Diketahui, Sabtu (22/11) dini hari, banjir bandang dan longsor menerpa kawasan Desa Sibio- bio, Kecamatan Sibabangun, Tapteng. Bencana alam itu memakan korban jiwa sebanyak empat orang yang juga dua pasangan suami istri, dan seorang bayi yang hingga kini belum ditemukan.
“Mohon masyarakat Sibolga dan Tapteng mewaspadai bahaya banjir bandang dan longsor karena saat ini tengah memasuki musim pancaroba. Hujan akan terus melanda dengan intensitas yang terkadang tinggi hingga awal Februari 2015,” ungkap Kepala BMKG Tapteng - Sibolga, Marolop Rumahorbo, Senin (24/11).

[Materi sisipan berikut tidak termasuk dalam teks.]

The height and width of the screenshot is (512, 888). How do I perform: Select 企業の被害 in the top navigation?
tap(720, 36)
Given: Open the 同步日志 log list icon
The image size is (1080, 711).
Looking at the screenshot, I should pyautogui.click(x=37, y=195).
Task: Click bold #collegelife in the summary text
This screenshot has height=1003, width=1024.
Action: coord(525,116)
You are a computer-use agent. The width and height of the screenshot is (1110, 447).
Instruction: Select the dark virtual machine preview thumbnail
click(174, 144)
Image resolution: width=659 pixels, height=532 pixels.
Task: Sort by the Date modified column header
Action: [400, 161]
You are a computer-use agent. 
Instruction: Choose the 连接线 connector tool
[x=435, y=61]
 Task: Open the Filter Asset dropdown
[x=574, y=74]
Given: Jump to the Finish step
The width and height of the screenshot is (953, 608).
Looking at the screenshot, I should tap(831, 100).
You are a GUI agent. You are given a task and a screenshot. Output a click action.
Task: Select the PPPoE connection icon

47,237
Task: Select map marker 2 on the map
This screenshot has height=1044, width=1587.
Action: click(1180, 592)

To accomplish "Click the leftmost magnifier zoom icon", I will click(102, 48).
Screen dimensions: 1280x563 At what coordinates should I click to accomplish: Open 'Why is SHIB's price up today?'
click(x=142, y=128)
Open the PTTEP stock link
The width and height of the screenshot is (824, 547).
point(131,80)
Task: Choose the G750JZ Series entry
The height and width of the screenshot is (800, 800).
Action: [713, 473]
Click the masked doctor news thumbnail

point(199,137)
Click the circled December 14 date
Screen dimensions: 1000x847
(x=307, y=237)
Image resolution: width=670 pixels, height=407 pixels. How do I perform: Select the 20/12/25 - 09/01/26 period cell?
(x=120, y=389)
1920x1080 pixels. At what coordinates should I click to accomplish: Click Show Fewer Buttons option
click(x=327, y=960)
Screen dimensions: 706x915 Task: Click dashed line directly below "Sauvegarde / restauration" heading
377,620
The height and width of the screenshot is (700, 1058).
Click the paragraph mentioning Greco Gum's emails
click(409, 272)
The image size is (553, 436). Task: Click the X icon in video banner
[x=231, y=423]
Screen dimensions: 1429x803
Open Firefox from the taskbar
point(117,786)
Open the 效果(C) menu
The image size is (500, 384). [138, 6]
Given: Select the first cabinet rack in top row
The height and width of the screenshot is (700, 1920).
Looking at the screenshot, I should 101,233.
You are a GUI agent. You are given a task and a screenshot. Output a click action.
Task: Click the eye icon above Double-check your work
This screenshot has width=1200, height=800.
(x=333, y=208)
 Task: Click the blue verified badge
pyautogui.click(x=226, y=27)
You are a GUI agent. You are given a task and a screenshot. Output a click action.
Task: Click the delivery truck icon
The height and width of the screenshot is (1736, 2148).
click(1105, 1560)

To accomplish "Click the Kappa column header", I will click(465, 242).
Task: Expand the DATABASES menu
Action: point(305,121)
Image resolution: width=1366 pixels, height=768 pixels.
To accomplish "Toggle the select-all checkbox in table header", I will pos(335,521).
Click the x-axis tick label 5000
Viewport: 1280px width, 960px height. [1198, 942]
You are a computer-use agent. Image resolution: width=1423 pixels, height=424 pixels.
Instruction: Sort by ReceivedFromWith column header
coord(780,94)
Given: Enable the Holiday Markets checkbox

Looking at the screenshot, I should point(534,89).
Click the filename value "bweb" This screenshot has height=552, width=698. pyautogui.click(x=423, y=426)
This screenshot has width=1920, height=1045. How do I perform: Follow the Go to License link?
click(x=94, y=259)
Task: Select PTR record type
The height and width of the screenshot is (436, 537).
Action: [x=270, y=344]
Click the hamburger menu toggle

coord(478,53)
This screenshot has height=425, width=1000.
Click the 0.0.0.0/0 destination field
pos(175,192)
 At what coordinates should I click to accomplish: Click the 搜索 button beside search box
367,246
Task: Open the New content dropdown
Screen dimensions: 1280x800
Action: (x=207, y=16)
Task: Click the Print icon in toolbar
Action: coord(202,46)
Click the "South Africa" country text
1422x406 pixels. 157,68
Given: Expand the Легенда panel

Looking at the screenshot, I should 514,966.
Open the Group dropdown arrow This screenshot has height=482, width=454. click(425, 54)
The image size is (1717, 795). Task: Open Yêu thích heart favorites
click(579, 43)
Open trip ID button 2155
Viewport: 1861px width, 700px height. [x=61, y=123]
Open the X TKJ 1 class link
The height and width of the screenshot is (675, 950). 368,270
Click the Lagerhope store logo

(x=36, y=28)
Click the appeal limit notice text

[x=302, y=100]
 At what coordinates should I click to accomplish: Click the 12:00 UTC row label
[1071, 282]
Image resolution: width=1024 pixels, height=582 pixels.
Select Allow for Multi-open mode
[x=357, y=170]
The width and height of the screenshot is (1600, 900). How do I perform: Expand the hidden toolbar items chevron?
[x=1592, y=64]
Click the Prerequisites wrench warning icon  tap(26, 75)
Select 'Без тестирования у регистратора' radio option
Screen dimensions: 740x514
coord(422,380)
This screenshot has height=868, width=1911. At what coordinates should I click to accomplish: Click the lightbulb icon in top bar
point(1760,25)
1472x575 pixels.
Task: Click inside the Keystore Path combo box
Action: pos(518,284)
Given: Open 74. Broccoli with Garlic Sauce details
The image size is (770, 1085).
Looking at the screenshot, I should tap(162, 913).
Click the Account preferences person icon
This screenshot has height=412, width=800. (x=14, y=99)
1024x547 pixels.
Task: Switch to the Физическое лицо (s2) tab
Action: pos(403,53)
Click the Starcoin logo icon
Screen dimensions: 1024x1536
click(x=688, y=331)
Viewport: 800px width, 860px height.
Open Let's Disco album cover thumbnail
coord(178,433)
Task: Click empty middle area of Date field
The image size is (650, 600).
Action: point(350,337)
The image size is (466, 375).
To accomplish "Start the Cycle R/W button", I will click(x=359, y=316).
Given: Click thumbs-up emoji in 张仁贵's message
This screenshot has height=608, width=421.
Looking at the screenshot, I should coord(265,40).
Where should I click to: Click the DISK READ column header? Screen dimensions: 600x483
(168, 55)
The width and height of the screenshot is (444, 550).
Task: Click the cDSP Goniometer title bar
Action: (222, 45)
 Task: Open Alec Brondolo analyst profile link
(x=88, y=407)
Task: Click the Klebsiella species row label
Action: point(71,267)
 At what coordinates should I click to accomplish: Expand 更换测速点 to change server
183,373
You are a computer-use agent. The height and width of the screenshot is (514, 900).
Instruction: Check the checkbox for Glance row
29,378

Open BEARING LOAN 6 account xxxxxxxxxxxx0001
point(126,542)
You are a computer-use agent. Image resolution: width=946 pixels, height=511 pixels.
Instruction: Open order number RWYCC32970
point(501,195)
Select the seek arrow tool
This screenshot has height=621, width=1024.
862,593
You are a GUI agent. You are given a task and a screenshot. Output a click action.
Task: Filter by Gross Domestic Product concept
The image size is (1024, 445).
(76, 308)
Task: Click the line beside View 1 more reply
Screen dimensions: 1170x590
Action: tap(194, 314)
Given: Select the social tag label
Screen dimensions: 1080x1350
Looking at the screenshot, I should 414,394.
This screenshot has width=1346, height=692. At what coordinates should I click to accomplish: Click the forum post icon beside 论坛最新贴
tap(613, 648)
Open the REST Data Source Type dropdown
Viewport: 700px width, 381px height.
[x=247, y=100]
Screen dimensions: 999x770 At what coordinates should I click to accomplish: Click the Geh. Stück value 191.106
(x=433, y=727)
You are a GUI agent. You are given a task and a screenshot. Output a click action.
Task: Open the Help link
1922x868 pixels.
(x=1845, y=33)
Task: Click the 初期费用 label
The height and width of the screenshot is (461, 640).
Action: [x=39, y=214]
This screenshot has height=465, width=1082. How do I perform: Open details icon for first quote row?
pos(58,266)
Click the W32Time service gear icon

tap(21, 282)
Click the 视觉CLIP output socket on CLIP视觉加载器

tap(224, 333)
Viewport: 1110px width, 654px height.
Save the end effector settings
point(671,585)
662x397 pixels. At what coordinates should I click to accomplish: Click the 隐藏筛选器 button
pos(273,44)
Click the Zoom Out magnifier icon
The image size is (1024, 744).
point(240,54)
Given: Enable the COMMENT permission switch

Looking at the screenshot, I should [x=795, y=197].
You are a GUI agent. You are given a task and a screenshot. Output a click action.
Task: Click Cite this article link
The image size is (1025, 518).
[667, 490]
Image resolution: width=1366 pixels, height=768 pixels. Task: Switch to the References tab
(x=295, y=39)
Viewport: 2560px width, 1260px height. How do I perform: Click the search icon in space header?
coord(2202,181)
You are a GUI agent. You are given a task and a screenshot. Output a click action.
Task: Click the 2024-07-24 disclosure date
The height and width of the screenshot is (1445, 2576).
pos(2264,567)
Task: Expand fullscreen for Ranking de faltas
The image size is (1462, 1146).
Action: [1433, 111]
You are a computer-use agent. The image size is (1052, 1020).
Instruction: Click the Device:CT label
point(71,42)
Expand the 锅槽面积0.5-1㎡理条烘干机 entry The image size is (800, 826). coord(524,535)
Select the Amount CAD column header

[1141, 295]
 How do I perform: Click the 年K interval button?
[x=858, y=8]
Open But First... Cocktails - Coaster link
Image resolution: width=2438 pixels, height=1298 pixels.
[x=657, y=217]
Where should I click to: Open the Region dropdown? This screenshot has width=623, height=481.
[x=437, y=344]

Menurut Marolop, potensi banjir bandang dan longsor di wilayah Sibolga dan Tapteng sangat tinggi. Sebelum musim hujan, dua wilayah ini dilanda musim kemarau. Akibatnya, kontur tanah kering dan retak-retak sehingga dapat menjadi pemicu longsor dan banjir bandang. “Dengan musim hujan ini, peluang tanah kering tersebut longsor dan menyebabkan banjir bandang itu sangat tinggi,” ujarnya.
Kepala Badan Penanggulangan Bencana Daerah (BPBD) Pemkab Tapteng, Bonaparte Manurung, juga membenarkan tingginya potensi longsor dan banjir bandang di Tapteng dan Sibolga. Apalagi, Sabtu (22/11) dini hari lalu, bencana alam tersebut terjadi di Desa Sibio-bio. Bahkan, longsoran baru disebutkan masih terlihat di sana.
Sementara diketahui penyebab banjir bandang dan longsor di daerah itu dipicu longsoran tanah yang mengakibatkan penyempitan aliran air Sungai Sosopan. “Saat ini kami takut dan khawatir. Kiranya jangan sampai terjadi bencana lagi. Apalagi saat ini petugas sedang mengevakuasi dan merelokasi longsoran material tanah yang menutup akses jalan penghubung Desa Sibio-bio dengan Mombangboru. Soalnya hujan deras disertai longsor masih terus menerpa kawasan ini,” ungkap Bonaparte.
Menurut Bonaparte, potensi banjir bandang dan longsor itu menjadi ancaman bagi ratusan kepala keluarga (KK) yang menghuni Desa Sibio-bio yang berpenduduk sekitar 220 KK dan Desa Muara Sibuntuon yang berpenduduk sekitar 400 KK.
Hal ini tidak terlepas dari kondisi kedua desa yang masih terisolasi karena akses jalannya tertutup. Sedikitnya ada delapan titik longsor yang menutup badan jalan utama kedua desa itu. Warga kedua desa yang hendak keluar, terpaksa harus melalui jalan alternatif.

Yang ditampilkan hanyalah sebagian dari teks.